## Text segment
────────────────────

What policies, programs, and practices make some high schools in the same district and with similar student populations more effective than others? Answering this question has been the focus of substantial educational research — often with the goal of identifying specific practices to replicate and spread to other schools. 

At the National Center on Scaling Up Effective Schools, we have taken a different approach. Our goal is to enhance district capacity to identify, develop, implement, and scale effective systems of practices. We recognize that effective practices in high schools occur within a larger organizational system and are context-specific because they must address local needs and align with local priorities and initiatives. Through work with two large, urban districts — Broward County, Fla., and Fort Worth, Texas — and through an intensive, yearlong study, we identified systems of practices that differentiated higher- and lower-performing high schools in the same district in order to work with district and school stakeholders to adapt, implement, and scale these effective practices in other district high schools.  

In addition to sharing similar demographics, the schools in our study had the same financial resources, programmatic initiatives, and bureaucratic structures. We identified four high schools in Broward County and four high schools in Fort Worth using value-added methodology (Sass, 2012; Value-Added Research Center, 2014). We chose schools that had either higher or lower levels of academic student growth on state assessments for three consecutive years as well as higher or lower graduation rates with low-income and minority/English language learners. We visited each school three times, conducting extensive interviews at each school, observing classes, and shadowing students for a full day (Cannata, Haynes, & Smith, 2014; Rutledge et al., 2015).  

The story that emerged of what differentiated higher- and lower-performing high schools was one of multiple pathways with common landmarks. These school-specific pathways coalesced into patterns within each district. In Broward County, we found that the higher-performing schools engaged in an intentional set of systemic practices we call Personalization for Academic and Social Learning (PASL). In Fort Worth, we found that the higher-performing schools established integrated structures of academic press and support that scaffolded the development of Student Ownership and Responsibility (SOAR) for their learning.  

Higher-performing schools engaged in intentional efforts to personalize learning for students. 

Despite these somewhat different findings in each district, we also identified similarities between PASL and SOAR. These fell into three main categories. First, both PASL and SOAR place their emphasis on students rather than only adults as key agents in the school. Second, both PASL and SOAR emphasize the integration of social and academic elements of schooling. Third, the higher-performing schools in both districts enacted PASL and SOAR through intentional structures and school culture.

────────────────────

## Given information
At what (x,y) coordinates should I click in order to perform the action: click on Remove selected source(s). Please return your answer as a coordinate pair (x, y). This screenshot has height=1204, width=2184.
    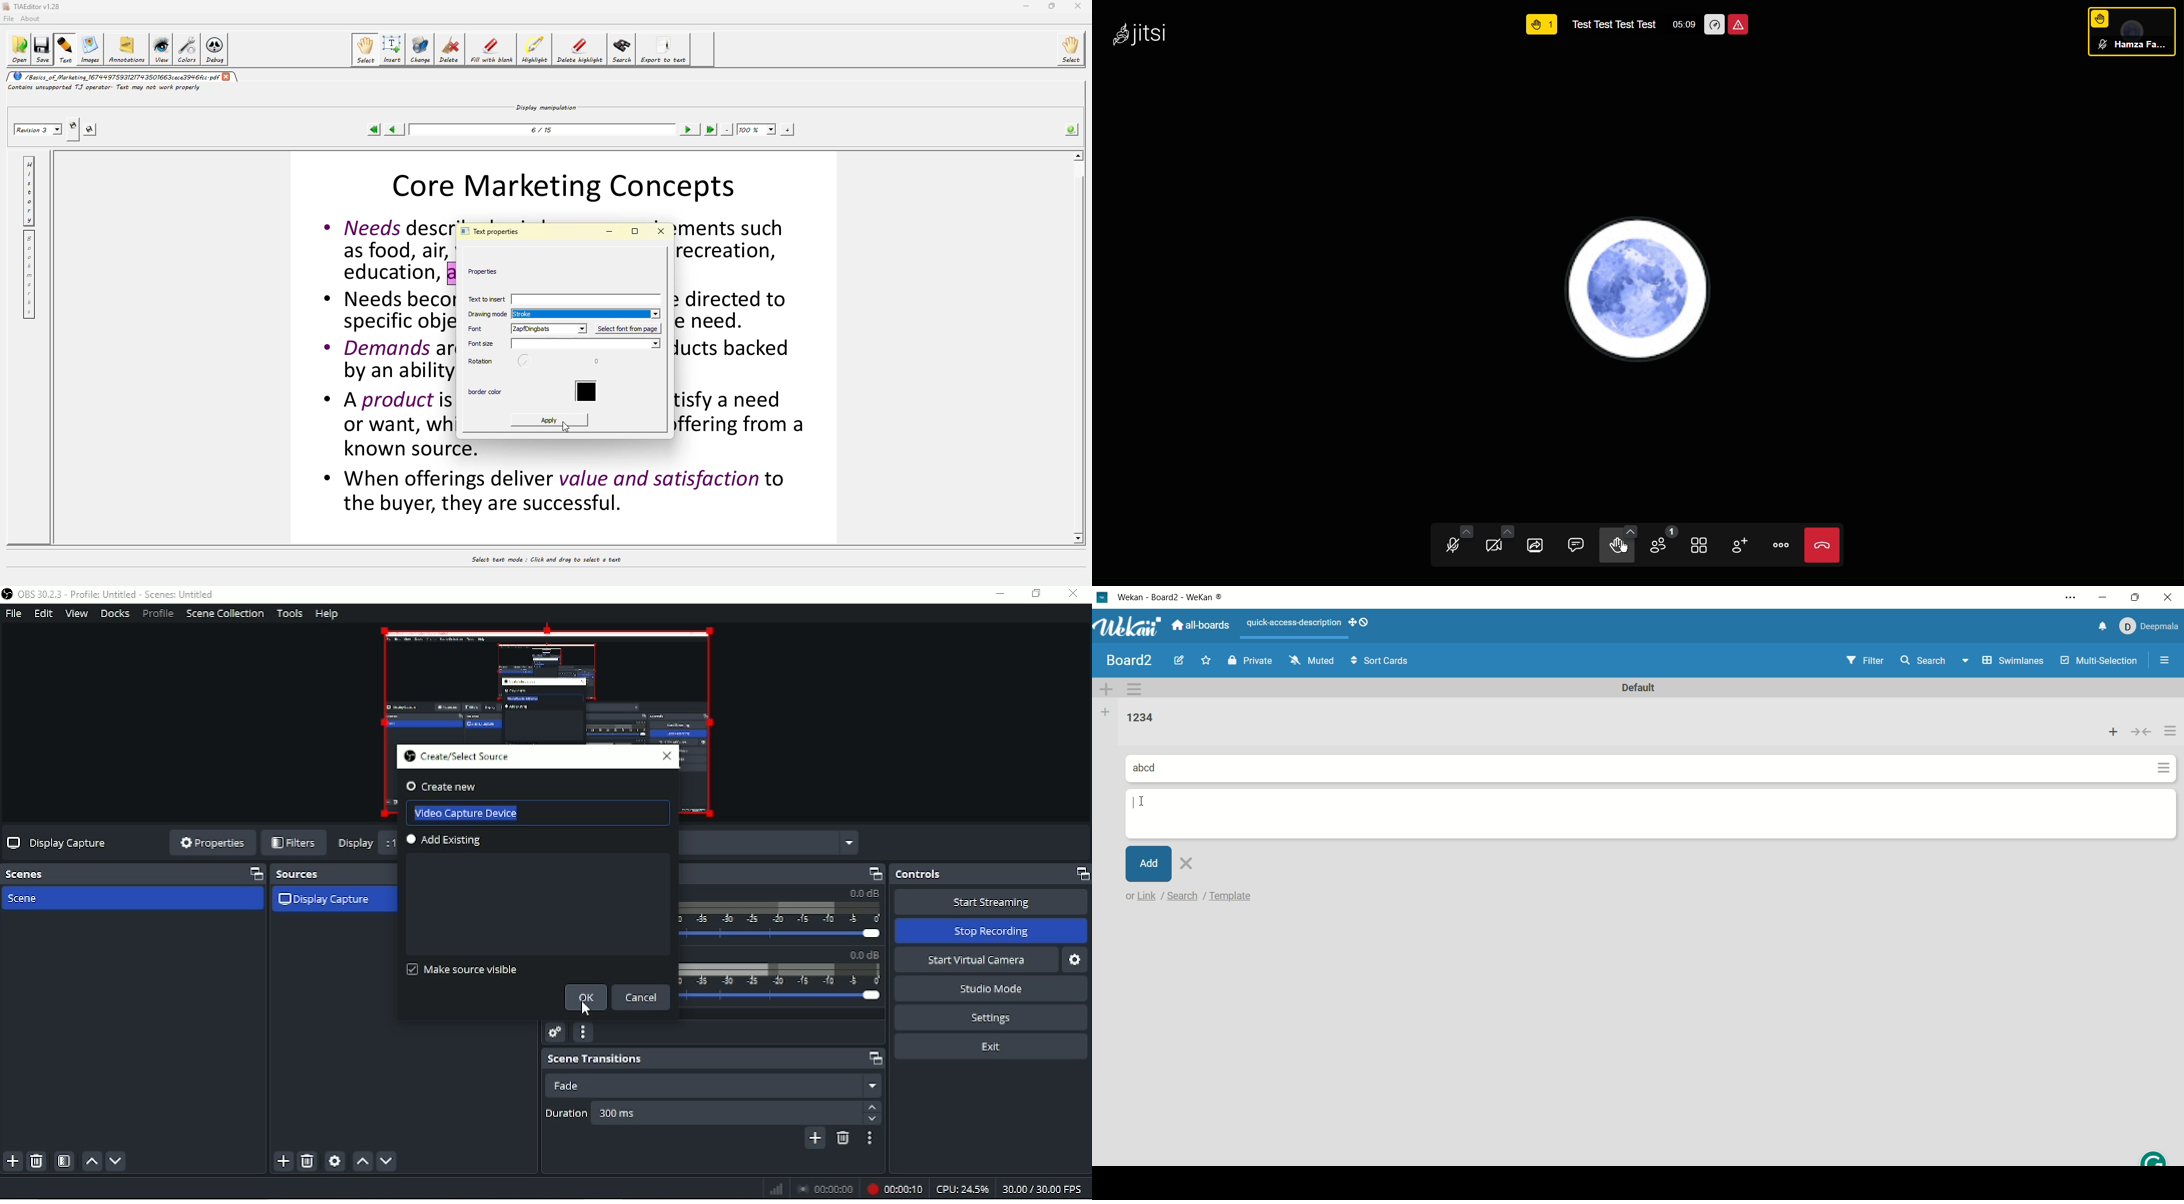
    Looking at the image, I should click on (308, 1162).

────────────────────

## Work to be completed
According to the high school study text, what did researchers call the set of systemic practices found in Broward County's higher-performing schools?

## Result of this exercise
Personalization for Academic and Social Learning (PASL).